I believe I've gotten the SSH authentication working correctly. My problem now is that the remote client that I'm attempting to monitor is a FreeNAS box with a Read-Only file system. I can manually enter 'mount -uw /' directly on the client machine to overcome the Read-Only issue, but I can't seem to figure out what to do in the rclient script that will accomplish the same thing. Any ideas? Signature - Kris
Thank you.
Kris Springer
On 7/27/2014 8:26 PM, Jeremy Laidman wrote:
On 26 July 2014 04:24, Kris Springer <kspringer at innovateteam.com <mailto:kspringer at innovateteam.com>> wrote:
I'm trying to get rclient working and I'm not understanding the SSH requirements. The whole point of this is to not need to configure the client, so what am I supposed to do with SSH keys? I can SSH into the client with user:pass but how do I do that with this script? It wants me to create SSH keys? Anyone have a clue for me? I'd rather just use the user:passKris
It's not clear to me if you're saying a) you want to use key authentication but can't work out how; or b) you don't want to use key authentication and would prefer to use password authentication.

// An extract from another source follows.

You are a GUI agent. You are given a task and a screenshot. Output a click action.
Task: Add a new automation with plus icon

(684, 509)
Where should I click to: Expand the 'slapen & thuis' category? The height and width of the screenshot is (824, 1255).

The requirement for key-based authentication (rather than user:password) is so that a human doesn't need to type a password every 5 minutes when the script runs. If you want (prefer) to use a password, you will need a way to get the password entered into the ssh client. Alternatively, use a non-ssh client that supports fetching a password some other way and tell xymon-rclient.sh to use that (eg telnet and expect), but this is generally less secure than using a key pair for authentication.
If you can ssh with username and password, then setting up keys for authentication is fairly quick to do. In case you need help with this, here's a brief set of instructions.
First, login to the Xymon server as the xymon user (or su), and create a key pair with no passphrase:
$ ssh-keygen -N "" -f ~/.ssh/xymon-rclient
This creates two key files called xymon-rclient and xymon-rclient.pub, both in the .ssh subdirectory of the xymon user's home directory. The contents of the ".pub" file needs to be copied into a file on the host(s) you want to monitor. The other file should be kept secret and secure, because it's not protected by a password, yet is a "password equivalent".
Second, append the contents of the .pub file into the .ssh/authorized_keys file on the host you want to manage, perhaps by doing this:
$ ssh xymon at host-to-manage "cat >> ~/.ssh/authorized_keys" < ~/.ssh/xymon-rclient.pub
Now you should be able to login using the private key instead of a password, and as long as it matches the public key at the other end, you should get in:
$ ssh -i ~/.ssh/xymon-rclient xymon at host-to-manage uname -n
Now, you have key authentication setup, and can start using xymon-rclient.sh.